Jean Jauniaux Le pavillon des douanes nouvelles éditions du Sablon- Weyrich (2023, 14 euros ) , préface de Jacques De Decker ( 1ère éd Luce Wilquin, 2006 pour Le Pavillon des douanes, 2007 pour les autres nouvelles sous le titre Les maraudeurs de l’obscur)

Jean Jauniaux n’écrit pas seulement ses nouvelles. Il semble les raconter tant le ton en est unique.
Il invente en disant la vérité à moins que ce ne soit le contraire en écrivant de la fiction très vraisemblable. Tout lui fait farine au moulin et surtout un environnement immédiat où, très souvent, il interpelle le lecteur en ami : « Ami lecteur, le spectacle dantesque de la Senne – on dirait un cauchemar jailli du Moyen-âge – que je tente de te décrire n’est qu’un pâle reflet de ce que la ville a enduré depuis deux ou trois « générations ». Tu le sais sans doute, le temps se mesure à présent en « générations ». Les jours, les semaines et les ans ont été abolis, de même, bien sûr, que les saisons. A quoi bon des « saisons », en effet ? »
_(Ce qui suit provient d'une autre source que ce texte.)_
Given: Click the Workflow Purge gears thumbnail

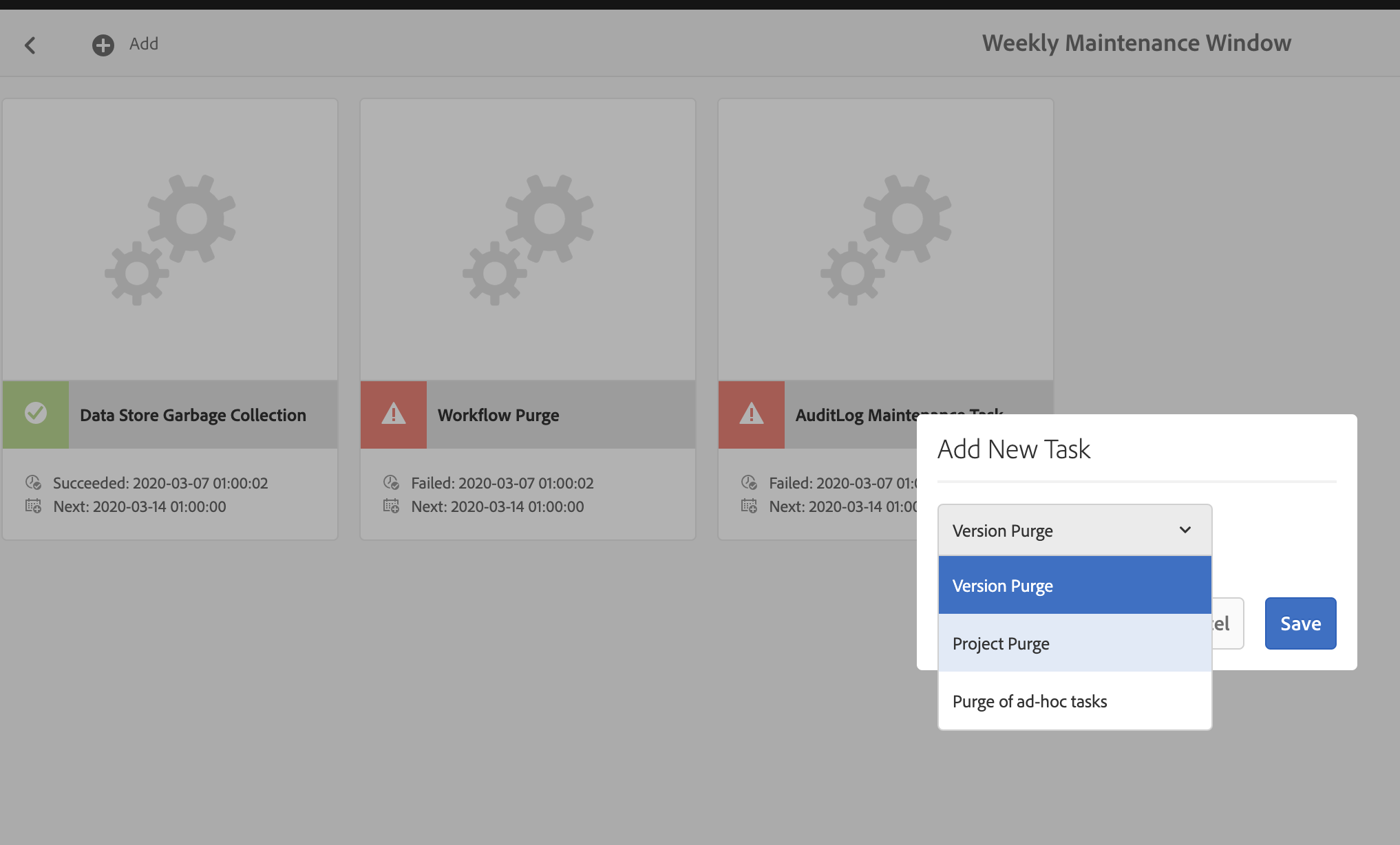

Parfois un côté sociétal, voire avec le sens de la prédiction, parcourt les nouvelles. C’est que notre nouvelliste sait y faire, puisant pour son arche de Noé littéraire, aux sources de ses propres références culturelles ou pseudo journalistiques. Inventif, il devient ainsi le reporter d’évènements à la limite de la crédibilité, le lecteur se demandant si l’évènement est ou non réel, si les faits historiques sont avérés, tant l’auteur s’implique, avec brio, dans les circonstances.
Il s’en délecte d’ailleurs : « L’expert alternait avec dextérité silences et bénédiction. Il se complaisait dans la gestuelle qu’il investissait d’une solennité vaticane. Il s’écoutait parler. Il s’aimait parlant ! « Vous Vénérables Académiciens, serez les archers de ces flèches invincibles ! Vous serez les Croisés de notre ère ! Chacun d’entre vous en vos grades et qualités/…/Le débat porta sur la manière de contrôler, d’évaluer, de mesurer (et donc de sanctionner) l’acte de penser ».
Très Belge dans ses évocations, l’auteur nous emmène ainsi entre le pont Van Praet (Bruxelles), Ecaussinnes et sa chère St Idesbald , parfois moralisateur, presque fabuliste, parfois gastronome ou poète par ses évocations, rêveur et qui sait s’il n’est pas une sorte de « Nostradamus bis » poussant l’évènement culturel, folklorique ou historique à son paroxysme : « Cher Georges/…/ Nous sommes à la veille du combat. Je ne vais pas rabâcher d’anciennes histoires. Tu en as une vision tellement approximative. Et puis, leur complexité est telle que le temps nous manquerait pour venir à bout de leur étude et de leur compréhension. Je suis un utopiste ». Dans sa préface Jacques De Decker parle d’« humour suave ». Qui connaît l’auteur reconnaitra là un des traits de caractère dominant du nouvelliste au sens descriptif avéré.